Key points of the curve

  • In the left atrium, blood pressure is relatively low, at about 5 mm Hg
  • It is much higher in the left ventricle and aorta, where it oscillates between 120 and 80 mm Hg
  • Arterial pressure rises slightly as it passes through the large arteries, then begins to fall
  • Pressure drops significantly as blood moves through the arterioles because they are the site of highest resistance to blood flow
  • Within the capillary networks, blood pressure falls to about 4 mmHg by the time it reaches the venous system
  • Blood pressure remains low in the right atrium at about 4-6 mm Hg, and rises slightly in the right ventricle
  • Within the pulmonary arteries, blood pressure is around 2-4 mm Hg
    — Recall that blood traveling through these vessels travels only a short distance, to the lungs; the low blood pressure is sufficient for lung tissue perfusion, but not so high as to cause damage

Stressed volume:

  • Blood within the arterial system is the “stressed” volume; it is under high pressure.

Unstressed volume:

  • Blood within the venous system is the “unstressed” volume, as it is under significantly less pressure.
    — Recall that the majority of the blood volume is within the venous, unstressed portion of the circulatory system.

Pulsatility:

  • Create a new graph to show the arterial pressure changes of a single cardiac cycle:

Y-axis =

  • Pressure (mm Hg); values 80 and 120.

X-axis =

  • Time

This curve shows:

  • Highest arterial pressure, 120 mmHg, is reached during systole, when the left ventricle contracts and blood is ejected to the aorta
  • Lowest pressure, 80 mmHg, is reached during diastole, the period of ventricular relaxation
  • Dicrotic notch, (aka, incisura) reflects a temporary drop in pressure after systolic contraction; it is caused by the backflow of blood after the aortic valve closes.

Clinical info:

  • Blood pressure is usually reported as systolic pressure over diastolic pressure; 120/80 mm Hg is considered to be a healthy blood pressure.

Pulse Pressure

  • Pulse pressure = systolic pressure – diastolic pressure
  • Stroke volume is the volume of blood ejected from the left ventricle per beat
  • Arterial compliance reflects the ability of the vessel wall to contract or expand to accommodate changes blood flow.

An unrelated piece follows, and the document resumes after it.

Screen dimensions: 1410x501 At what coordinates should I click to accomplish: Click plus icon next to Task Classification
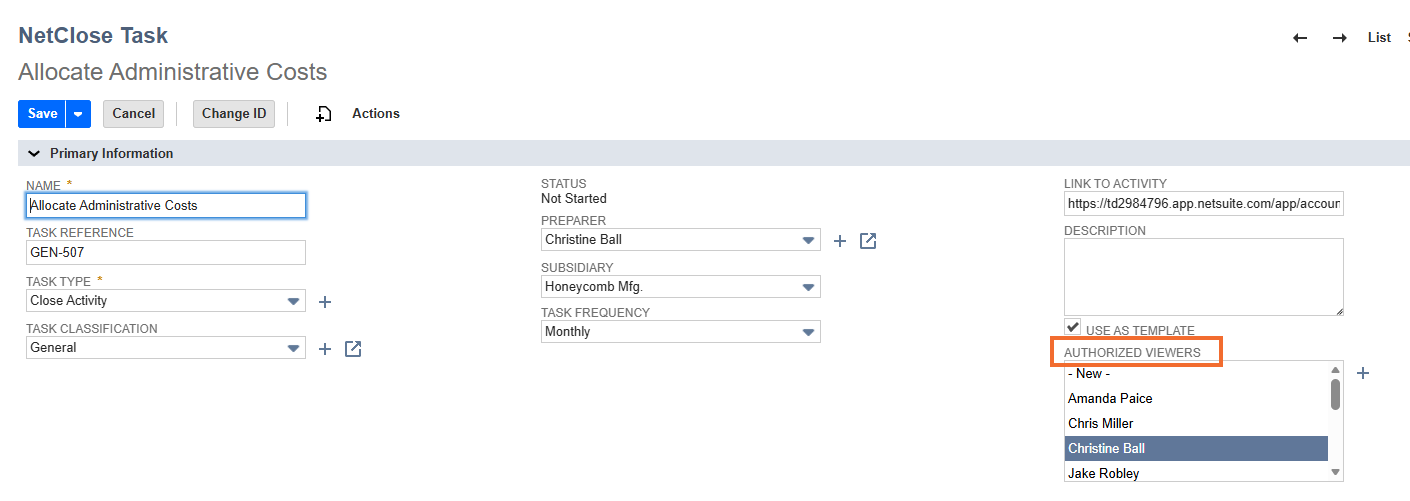click(324, 348)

Mean arterial pressure (MAP)

  • Mean arterial pressure (MAP) is equal to the diastolic pressure plus 1/3rd of the pulse pressure;
  • Is NOT simply the average of the systolic and diastolic pressures; the equation accounts for the fact that the period of diastole is longer than that of systole.
  • Mean arterial pressure is determined by cardiac output and peripheral arterial resistance (aka, systemic vascular resistance).

Arterial pressure gradients

Driving pressure gradient

  • Refers to the change in pressure between two points along the longitudinal axis of a vessel; P 1 – P 2
  • Driving pressure can refer to changes in the overall systemic cardiovascular system or simply within a single organ; for example, knowing the driving pressure at the kidneys is important for understanding renal function and pathology.

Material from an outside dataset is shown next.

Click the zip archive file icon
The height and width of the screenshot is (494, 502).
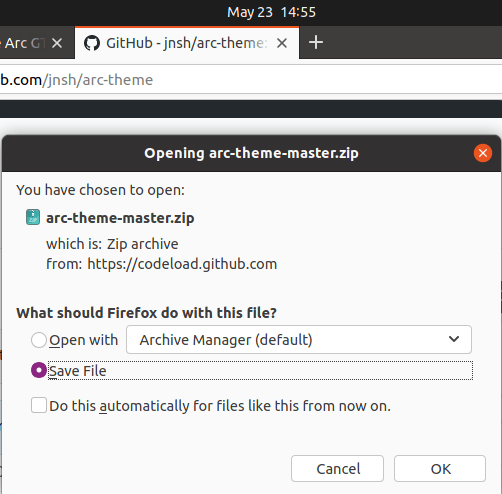coord(33,217)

Hydrostatic pressure gradient

  • Refers to the change in pressure between two points along the axis of a non-horizontal; for example, the femoral arteries, which deliver blood vertically from the heart to the lower extremities; h 1 – h

Transmural pressure gradient

  • Refers to change in pressure across the vessel wall; r 1 – r 2
  • Transmural pressure is important because it influences vessel diameter, and, therefore, resistance to blood flow.